Task requirements
What you give back should be only the lines from the one holding "Instruction: Open the" through the final line of the records, each reproduced exactly.

Data under study
--- START ---

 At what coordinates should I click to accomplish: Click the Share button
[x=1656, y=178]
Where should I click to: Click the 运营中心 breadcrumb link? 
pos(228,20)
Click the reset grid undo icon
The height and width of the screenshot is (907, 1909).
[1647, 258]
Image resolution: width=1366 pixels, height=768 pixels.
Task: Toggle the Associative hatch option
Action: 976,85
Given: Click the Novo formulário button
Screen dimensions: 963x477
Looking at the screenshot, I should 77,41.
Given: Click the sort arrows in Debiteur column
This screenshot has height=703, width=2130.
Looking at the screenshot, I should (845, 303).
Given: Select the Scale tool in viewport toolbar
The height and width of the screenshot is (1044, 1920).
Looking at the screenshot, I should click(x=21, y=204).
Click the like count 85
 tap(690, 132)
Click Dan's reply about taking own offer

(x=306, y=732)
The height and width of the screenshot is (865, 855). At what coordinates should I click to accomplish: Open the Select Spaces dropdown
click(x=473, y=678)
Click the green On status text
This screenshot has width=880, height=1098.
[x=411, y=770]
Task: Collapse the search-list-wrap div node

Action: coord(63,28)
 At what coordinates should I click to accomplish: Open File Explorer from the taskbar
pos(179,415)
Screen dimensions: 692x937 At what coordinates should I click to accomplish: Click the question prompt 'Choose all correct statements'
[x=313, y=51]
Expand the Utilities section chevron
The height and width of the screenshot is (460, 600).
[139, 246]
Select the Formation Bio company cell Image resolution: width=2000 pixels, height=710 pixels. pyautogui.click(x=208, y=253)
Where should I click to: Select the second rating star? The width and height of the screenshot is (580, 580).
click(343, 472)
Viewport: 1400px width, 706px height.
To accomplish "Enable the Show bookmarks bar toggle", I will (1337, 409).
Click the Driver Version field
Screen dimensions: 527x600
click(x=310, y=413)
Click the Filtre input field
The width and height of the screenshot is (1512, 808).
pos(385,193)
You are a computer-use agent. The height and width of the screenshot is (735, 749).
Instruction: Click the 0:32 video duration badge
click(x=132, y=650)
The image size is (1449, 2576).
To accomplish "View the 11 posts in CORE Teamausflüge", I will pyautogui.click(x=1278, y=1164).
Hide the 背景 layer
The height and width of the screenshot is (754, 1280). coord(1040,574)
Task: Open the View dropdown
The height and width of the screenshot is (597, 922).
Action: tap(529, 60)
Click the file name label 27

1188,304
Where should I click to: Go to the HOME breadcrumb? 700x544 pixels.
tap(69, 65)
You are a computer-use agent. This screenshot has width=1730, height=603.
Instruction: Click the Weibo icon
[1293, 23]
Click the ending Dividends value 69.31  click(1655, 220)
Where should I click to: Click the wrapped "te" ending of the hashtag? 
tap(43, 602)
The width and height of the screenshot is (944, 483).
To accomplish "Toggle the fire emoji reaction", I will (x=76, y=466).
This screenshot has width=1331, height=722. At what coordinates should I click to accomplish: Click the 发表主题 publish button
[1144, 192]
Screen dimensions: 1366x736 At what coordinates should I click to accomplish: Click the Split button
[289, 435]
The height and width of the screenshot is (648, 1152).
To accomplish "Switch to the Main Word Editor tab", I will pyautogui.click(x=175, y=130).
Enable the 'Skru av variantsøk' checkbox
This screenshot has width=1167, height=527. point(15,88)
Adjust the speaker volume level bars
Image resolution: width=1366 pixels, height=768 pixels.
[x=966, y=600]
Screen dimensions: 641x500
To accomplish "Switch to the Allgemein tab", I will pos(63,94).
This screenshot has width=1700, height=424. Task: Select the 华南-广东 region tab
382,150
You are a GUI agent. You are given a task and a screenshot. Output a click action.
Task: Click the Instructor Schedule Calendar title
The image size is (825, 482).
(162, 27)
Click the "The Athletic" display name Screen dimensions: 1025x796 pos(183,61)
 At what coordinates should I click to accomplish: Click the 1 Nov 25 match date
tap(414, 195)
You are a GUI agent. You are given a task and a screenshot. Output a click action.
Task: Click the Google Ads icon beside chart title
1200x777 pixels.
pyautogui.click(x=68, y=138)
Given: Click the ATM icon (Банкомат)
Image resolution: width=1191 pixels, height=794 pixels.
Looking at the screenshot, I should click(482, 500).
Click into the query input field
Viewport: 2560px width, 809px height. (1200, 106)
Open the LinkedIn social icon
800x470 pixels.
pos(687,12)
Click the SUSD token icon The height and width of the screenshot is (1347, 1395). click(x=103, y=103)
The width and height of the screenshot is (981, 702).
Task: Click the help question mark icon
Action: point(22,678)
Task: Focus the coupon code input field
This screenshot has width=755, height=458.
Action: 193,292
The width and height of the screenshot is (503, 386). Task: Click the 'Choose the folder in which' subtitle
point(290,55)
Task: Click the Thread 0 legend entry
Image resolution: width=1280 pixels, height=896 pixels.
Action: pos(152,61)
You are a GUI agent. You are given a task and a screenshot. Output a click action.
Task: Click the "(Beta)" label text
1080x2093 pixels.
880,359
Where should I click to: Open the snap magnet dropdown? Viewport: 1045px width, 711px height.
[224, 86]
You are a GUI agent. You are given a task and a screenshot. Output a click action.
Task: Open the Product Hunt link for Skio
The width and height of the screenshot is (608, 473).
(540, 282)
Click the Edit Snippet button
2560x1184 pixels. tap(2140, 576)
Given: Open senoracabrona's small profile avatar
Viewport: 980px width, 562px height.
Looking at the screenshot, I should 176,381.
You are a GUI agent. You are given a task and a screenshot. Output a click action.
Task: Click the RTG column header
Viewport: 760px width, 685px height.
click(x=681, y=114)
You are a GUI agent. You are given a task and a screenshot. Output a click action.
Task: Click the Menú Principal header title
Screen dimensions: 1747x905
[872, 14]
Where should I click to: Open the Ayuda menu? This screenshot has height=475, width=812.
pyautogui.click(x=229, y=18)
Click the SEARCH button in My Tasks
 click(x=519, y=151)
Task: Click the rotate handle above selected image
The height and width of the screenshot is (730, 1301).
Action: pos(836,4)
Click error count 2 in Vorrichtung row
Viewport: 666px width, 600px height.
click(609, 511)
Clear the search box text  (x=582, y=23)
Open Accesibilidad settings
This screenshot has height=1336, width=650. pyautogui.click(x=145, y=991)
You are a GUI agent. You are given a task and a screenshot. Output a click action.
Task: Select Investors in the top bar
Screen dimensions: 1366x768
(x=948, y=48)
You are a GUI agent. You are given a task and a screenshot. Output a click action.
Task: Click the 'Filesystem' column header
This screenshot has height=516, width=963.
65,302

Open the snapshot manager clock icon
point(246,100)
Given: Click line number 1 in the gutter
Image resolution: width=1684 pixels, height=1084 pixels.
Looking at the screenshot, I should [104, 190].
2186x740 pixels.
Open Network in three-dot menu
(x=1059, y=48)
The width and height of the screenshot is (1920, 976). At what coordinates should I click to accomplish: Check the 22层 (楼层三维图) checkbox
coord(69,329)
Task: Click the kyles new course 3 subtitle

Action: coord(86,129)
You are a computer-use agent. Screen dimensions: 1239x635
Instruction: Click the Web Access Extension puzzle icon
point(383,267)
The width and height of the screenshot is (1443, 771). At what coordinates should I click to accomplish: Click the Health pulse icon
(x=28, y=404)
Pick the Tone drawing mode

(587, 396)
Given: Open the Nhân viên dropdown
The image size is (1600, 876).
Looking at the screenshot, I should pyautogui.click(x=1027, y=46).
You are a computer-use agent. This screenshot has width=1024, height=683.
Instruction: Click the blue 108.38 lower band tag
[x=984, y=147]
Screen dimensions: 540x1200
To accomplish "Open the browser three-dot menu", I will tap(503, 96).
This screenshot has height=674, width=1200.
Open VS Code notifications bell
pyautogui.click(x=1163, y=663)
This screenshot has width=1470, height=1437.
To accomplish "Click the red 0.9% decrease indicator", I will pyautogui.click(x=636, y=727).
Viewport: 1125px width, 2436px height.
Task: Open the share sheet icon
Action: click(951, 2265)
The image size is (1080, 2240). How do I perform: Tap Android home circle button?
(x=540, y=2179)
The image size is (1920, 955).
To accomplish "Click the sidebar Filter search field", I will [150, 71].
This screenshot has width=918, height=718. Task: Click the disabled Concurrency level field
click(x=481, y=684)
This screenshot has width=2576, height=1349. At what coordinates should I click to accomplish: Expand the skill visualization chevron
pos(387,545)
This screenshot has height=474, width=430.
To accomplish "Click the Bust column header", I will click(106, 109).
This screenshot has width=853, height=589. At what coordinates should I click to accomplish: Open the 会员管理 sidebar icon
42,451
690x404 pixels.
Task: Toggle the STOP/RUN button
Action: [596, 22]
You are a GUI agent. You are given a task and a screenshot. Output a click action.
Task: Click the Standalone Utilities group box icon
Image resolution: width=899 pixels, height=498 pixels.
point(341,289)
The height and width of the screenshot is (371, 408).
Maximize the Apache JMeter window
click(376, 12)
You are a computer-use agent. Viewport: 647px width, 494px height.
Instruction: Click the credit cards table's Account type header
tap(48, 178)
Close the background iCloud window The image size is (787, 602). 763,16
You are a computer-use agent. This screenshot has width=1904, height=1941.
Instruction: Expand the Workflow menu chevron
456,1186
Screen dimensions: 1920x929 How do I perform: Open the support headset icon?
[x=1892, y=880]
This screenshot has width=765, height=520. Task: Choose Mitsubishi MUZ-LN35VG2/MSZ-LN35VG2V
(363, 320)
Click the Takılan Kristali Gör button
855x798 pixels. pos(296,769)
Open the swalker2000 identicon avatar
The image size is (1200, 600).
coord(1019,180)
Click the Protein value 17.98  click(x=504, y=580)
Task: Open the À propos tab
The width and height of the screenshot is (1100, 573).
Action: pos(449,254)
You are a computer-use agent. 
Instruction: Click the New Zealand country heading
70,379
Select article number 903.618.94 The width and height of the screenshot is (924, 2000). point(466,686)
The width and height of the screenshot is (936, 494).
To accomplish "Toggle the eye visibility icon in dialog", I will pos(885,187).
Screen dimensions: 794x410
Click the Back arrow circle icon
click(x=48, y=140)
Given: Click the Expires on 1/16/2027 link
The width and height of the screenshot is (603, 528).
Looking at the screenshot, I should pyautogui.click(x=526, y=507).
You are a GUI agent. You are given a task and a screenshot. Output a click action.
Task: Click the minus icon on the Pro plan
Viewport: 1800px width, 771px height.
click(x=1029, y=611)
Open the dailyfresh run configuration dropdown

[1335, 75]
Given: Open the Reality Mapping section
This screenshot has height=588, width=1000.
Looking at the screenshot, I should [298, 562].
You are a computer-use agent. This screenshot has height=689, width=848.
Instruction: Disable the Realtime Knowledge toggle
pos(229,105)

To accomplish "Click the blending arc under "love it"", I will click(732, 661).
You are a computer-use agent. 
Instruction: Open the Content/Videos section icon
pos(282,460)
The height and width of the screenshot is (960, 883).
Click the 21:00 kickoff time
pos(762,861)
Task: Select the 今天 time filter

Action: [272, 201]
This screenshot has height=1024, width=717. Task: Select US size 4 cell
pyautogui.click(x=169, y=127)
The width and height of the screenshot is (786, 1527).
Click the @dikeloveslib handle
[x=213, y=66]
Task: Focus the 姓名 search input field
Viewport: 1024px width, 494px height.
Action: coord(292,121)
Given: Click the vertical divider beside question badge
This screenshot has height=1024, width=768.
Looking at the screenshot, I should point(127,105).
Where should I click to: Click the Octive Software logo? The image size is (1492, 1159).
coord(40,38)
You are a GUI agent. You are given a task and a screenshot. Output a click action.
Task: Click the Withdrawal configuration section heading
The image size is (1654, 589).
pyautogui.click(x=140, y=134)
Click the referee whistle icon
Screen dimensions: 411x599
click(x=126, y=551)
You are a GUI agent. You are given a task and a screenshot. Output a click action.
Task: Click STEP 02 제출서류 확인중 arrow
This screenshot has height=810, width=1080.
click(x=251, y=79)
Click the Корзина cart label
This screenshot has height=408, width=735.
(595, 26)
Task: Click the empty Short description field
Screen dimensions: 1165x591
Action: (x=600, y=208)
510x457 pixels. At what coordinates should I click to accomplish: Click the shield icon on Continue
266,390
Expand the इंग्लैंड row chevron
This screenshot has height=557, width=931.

--- END ---

Solution to the exercise
Instruction: Open the Content/Videos section icon
pos(282,460)
The height and width of the screenshot is (960, 883).
Click the 21:00 kickoff time
pos(762,861)
Task: Select the 今天 time filter

Action: [272, 201]
This screenshot has height=1024, width=717. Task: Select US size 4 cell
pyautogui.click(x=169, y=127)
The width and height of the screenshot is (786, 1527).
Click the @dikeloveslib handle
[x=213, y=66]
Task: Focus the 姓名 search input field
Viewport: 1024px width, 494px height.
Action: coord(292,121)
Given: Click the vertical divider beside question badge
This screenshot has height=1024, width=768.
Looking at the screenshot, I should point(127,105).
Where should I click to: Click the Octive Software logo? The image size is (1492, 1159).
coord(40,38)
You are a GUI agent. You are given a task and a screenshot. Output a click action.
Task: Click the Withdrawal configuration section heading
The image size is (1654, 589).
pyautogui.click(x=140, y=134)
Click the referee whistle icon
Screen dimensions: 411x599
click(x=126, y=551)
You are a GUI agent. You are given a task and a screenshot. Output a click action.
Task: Click STEP 02 제출서류 확인중 arrow
This screenshot has height=810, width=1080.
click(x=251, y=79)
Click the Корзина cart label
This screenshot has height=408, width=735.
(595, 26)
Task: Click the empty Short description field
Screen dimensions: 1165x591
Action: (x=600, y=208)
510x457 pixels. At what coordinates should I click to accomplish: Click the shield icon on Continue
266,390
Expand the इंग्लैंड row chevron
This screenshot has height=557, width=931.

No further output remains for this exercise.